One of the most prevalent ideas in all of science based fiction is that of time travel. It just so happens that I have more than a slight fascination with the topic.
Time travel has been treated in many different ways by different shows throughout the years. In the BBC show
Doctor Who, it is used simply as a plot device to get the main characters to a time and place where an adventure can take place and a story can build. Thus, in most episodes of Doctor Who, the time machine is only used at the very beginning and end. By contrast, the American show
Heroes often uses time travel as a way to directly affect the plot. Often, the writers lean on Hiro Nakamura (the time traveler in the show) as a way to get information to places where it needs to be.
In
Journeyman and
Life on Mars, the protagonists find themselves having involuntarily traveled through time to a specific place, and must figure out their situation and their destiny. In
Quantum Leap, the protagonist jumps around to various points in time, as constricted by his own lifespan. In
Sliders, the characters travel to different dimensions that comprise the many different realities of Earth. And, of course, we must not forget the hit Cartoon Network animated program
Code Lyoko. In that one, the plucky kids use time travel at the end of every episode as a way to invalidate any progress that was made in the course of the narrative.

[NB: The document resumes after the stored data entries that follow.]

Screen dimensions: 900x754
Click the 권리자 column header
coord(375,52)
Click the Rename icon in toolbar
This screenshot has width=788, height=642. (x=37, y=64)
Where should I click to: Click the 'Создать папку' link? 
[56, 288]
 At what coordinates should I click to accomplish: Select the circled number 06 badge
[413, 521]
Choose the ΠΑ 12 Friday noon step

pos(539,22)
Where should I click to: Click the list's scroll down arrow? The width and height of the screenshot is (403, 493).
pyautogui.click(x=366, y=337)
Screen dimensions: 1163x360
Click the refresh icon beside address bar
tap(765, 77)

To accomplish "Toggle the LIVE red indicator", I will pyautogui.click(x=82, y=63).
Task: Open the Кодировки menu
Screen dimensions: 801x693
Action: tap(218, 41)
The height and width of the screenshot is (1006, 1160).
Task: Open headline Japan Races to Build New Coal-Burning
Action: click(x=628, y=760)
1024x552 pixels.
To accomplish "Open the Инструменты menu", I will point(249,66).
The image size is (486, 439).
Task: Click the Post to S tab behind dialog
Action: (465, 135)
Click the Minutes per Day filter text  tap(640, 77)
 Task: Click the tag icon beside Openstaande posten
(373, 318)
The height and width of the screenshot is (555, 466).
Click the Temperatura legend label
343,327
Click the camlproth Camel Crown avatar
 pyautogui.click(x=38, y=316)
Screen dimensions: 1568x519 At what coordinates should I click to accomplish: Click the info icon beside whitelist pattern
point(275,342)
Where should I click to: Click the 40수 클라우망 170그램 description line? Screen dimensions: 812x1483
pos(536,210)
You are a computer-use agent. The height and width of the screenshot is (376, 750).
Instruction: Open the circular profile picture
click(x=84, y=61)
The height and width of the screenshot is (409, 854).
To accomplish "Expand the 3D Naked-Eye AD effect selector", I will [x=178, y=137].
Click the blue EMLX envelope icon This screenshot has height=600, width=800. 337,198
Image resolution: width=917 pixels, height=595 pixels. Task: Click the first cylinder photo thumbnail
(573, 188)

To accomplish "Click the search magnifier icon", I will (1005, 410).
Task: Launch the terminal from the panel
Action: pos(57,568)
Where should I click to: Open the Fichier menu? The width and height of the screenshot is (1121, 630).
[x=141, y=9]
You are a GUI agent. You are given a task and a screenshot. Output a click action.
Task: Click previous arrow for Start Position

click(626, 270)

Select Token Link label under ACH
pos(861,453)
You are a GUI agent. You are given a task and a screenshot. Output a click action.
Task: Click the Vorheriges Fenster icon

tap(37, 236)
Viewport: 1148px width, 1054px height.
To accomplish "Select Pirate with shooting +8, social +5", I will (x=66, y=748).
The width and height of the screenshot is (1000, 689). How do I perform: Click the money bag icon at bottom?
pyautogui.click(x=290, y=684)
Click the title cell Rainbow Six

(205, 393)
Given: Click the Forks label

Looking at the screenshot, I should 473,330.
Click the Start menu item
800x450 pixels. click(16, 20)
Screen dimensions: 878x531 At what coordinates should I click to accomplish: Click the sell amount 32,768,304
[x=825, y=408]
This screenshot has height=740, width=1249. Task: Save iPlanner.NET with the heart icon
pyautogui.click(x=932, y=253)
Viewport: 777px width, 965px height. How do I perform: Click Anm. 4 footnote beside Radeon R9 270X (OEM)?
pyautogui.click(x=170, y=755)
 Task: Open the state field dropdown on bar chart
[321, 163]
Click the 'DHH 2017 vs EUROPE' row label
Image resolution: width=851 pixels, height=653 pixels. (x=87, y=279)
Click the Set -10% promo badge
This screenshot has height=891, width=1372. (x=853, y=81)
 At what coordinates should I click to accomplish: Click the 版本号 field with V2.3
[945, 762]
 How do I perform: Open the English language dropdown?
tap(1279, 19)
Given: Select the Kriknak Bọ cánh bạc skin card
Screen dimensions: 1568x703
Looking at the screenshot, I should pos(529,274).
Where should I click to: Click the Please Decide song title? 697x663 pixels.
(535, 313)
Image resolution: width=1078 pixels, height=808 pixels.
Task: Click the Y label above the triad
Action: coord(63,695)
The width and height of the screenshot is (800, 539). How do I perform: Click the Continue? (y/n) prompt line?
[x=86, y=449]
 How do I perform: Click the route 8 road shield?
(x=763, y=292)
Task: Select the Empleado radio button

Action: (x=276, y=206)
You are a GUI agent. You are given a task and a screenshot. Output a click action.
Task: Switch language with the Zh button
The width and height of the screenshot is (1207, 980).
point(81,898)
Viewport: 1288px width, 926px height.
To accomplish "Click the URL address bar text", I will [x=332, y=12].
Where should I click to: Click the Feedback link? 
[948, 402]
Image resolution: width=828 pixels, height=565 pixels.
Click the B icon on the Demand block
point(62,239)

As a culture, we seem to keep coming back to this concept and reinventing it, rethinking it, deciding how it should work. Even though it rarely works out, (peruse
this wikipedia list of time travel programs and take a look at all the bombs) it still seems to fascinate and tantalize us when it's done right. Is this simply because it provides a wide range of possible stories? Do people just like history? Or perhaps it is because it feeds a deeper part of the human condition: the desire to go back and do something over again, to relive or rediscover something we once had but now is gone?